Atteindre 30% du poids adulte à six mois, soit 180 à 220 kg suivant les races, nécessite un gain moyen quotidien (GMQ) de 900 g. Sur cette période, la génisse engraisse peu car elle construit en priorité son squelette et ses muscles. En revanche, un retard de croissance à ce stade ne se rattrape pas. Il se solde par une vache de petit gabarit.
1. Lait entier ou reconstitué
Faire boire 2 litres de colostrum (première traite) dans les 2 heures qui suivent la naissance augmente de moitié les chances de survie du veau. Le lait des quatorze premières traites, riche en nutriments, est adapté à l’alimentation du veau de moins d’un mois. Il peut éventuellement être conservé sous forme de colostrum acidifié.
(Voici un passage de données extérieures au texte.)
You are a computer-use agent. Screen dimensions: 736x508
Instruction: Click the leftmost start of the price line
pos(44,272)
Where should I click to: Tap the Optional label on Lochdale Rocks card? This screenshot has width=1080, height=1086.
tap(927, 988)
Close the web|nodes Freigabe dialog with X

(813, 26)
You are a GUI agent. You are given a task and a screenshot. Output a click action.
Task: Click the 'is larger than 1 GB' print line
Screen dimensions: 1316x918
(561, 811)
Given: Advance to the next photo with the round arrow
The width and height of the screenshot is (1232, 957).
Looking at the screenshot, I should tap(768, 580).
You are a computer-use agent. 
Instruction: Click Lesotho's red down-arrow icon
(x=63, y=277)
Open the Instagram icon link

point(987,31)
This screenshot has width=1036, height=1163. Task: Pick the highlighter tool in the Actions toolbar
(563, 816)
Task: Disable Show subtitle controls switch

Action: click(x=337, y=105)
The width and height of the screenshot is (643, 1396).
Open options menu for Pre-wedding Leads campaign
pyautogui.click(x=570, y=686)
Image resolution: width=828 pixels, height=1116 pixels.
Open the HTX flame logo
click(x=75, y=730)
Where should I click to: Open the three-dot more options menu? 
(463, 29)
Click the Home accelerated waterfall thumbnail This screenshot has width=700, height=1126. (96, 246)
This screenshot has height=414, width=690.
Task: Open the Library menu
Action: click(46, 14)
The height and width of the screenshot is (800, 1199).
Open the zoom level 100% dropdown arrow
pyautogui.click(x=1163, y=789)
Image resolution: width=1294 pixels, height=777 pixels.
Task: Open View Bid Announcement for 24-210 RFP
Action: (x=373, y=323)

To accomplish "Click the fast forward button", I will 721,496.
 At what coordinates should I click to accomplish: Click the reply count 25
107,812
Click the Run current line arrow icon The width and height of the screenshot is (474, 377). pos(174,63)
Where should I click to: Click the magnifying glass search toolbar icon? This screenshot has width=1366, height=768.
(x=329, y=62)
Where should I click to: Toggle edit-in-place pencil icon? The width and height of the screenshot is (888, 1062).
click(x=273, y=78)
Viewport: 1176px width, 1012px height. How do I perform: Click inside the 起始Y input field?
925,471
Ensuite, tous les aliments d’allaitement – lait entier, reconstitué ou fermenté – sont satisfaisants s’ils sont bien employés. A chacun de choisir le plus pratique et le moins cher, ainsi que son mode de distribution. Ainsi, le lait entier sera servi non dilué et chaud, à 38-40°C. Il est aussi possible de le faire fermenter pour obtenir du lait «yoghourtisé» (lire «Des veaux en meilleure santé grâce au lait yoghourt »). Le lait non commercialisable, riche en cellules, convient à condition de rester à moins de 800.000 cellules et de le réserver aux veaux de plus d’un mois, mieux immunisés. En revanche, le lait de mammites ou de traitement antibiotique, délai d’attente inclus, est à écarter. «Attention aussi à l’abus de lait entier, avertit Michel Weber, ingénieur à la chambre d’agriculture de l’Aveyron. Je vois des génisses qui en reçoivent 700 à 800 litres. A ce rythme, on n’obtient pas des vaches laitières, mais des veaux gras…»
Pour les poudres d’allaitement à base de lait écrémé ou de lactosérum, les préconisations des fabricants en termes de dosages et de température de buvée sont à respecter. Cependant, il existe encore des erreurs dans la gestion de l’allaitement, pourtant cruciale dans le bon développement de la future laitière. «Parmi les plus flagrantes, la température de distribution du lait, souvent insuffisante, ou la dilution de lait entier par de l’eau, qui perturbe la digestion», constate Michel Weber.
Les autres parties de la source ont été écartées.